Economy Watch normally keeps its eye on our sceptred isle, but occasionally it helps to remember that Britain is not really much of an isle these days.
Shocks from a fierce earthquake and resulting tsunami in Japan on Friday knocked the stock market back, the FTSE100 retreating still further from recent highs above 6,000; shares of insurers were among the losers. Pitched battles between civilians and governments in north Africa pushed up oil prices. News of China’s trade deficit caused many to question how long it can act as the world’s engine of demand, if nervous policymakers decide to curb lending.
That question is relevant to official data published at home last week. Britain’s trade gap narrowed in January as exports outstripped imports.
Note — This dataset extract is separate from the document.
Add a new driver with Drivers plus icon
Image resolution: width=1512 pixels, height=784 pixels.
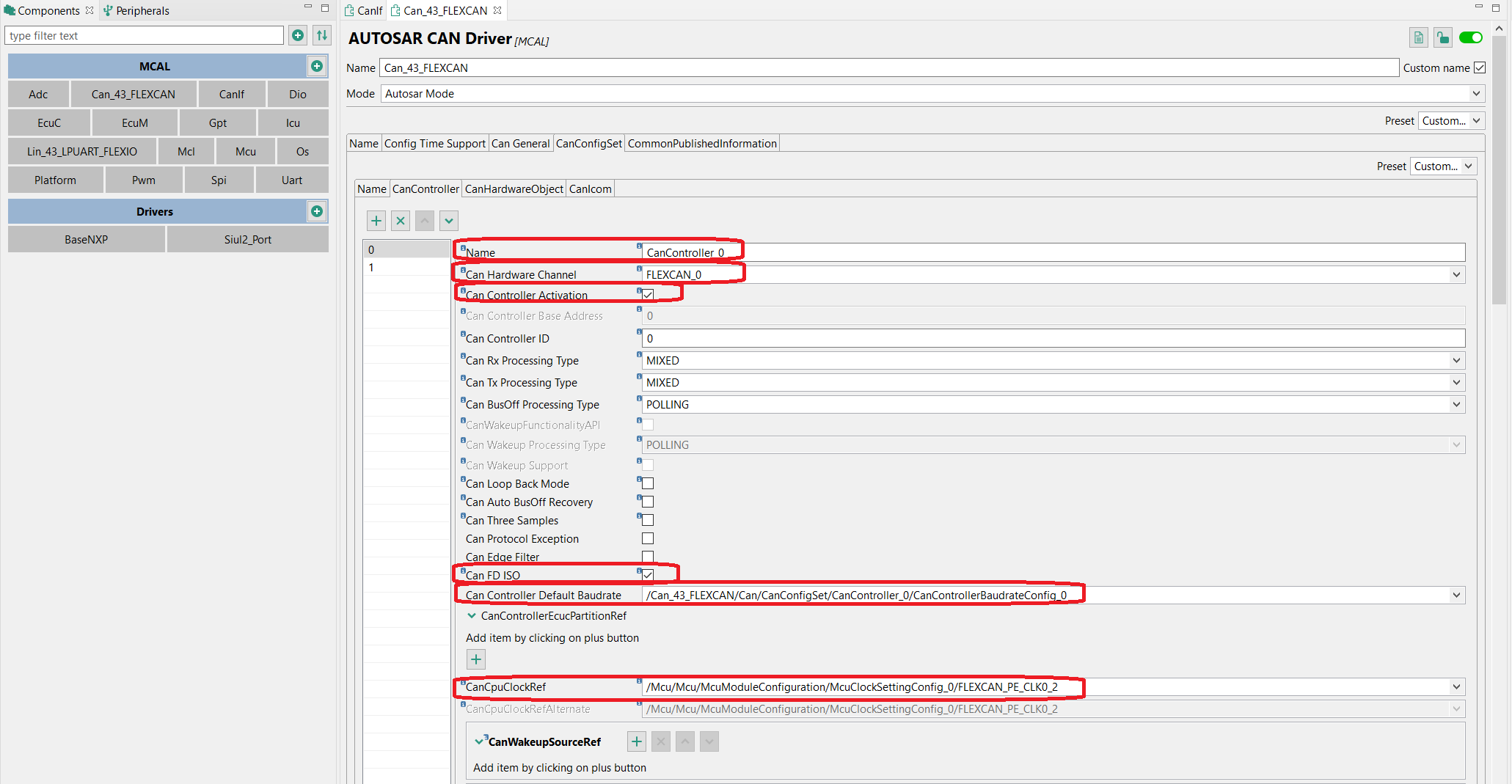tap(317, 211)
Exports to China are up nearly 30 per cent on the year; imports less so.
Business, too, is better off when it can rely on overseas demand. Manganese Bronze, maker of the signature London black taxis, won its biggest single order by its joint venture in China, selling 1,000 units to Azerbaijan. But a sister company making electric delivery vans for the home market folded. Marks and Spencer increased its outlets in China while Weir Group benefited from booming mining markets worldwide.
But high street retailers, which rely on demand at home, are having a bad time. John Lewis – to date the most durable of retailers during – reported another week of tepid sales. Morrison, the supermarket, also warned something had happened to the consumer mindset since January. Lookers, the car dealer, said thrifty consumers at its spare parts and maintenance business meant profits were up even if fewer people bought new cars.
The numbers of new home loans fell to their lowest levels since prices were in a trough two years ago. A leading research institute said the economy barely grew in the three months to February. No wonder the Bank of England voted not to raise interest rates.
Is demand worldwide enough to sustain growth at home? If not, prepare for much more belt tightening.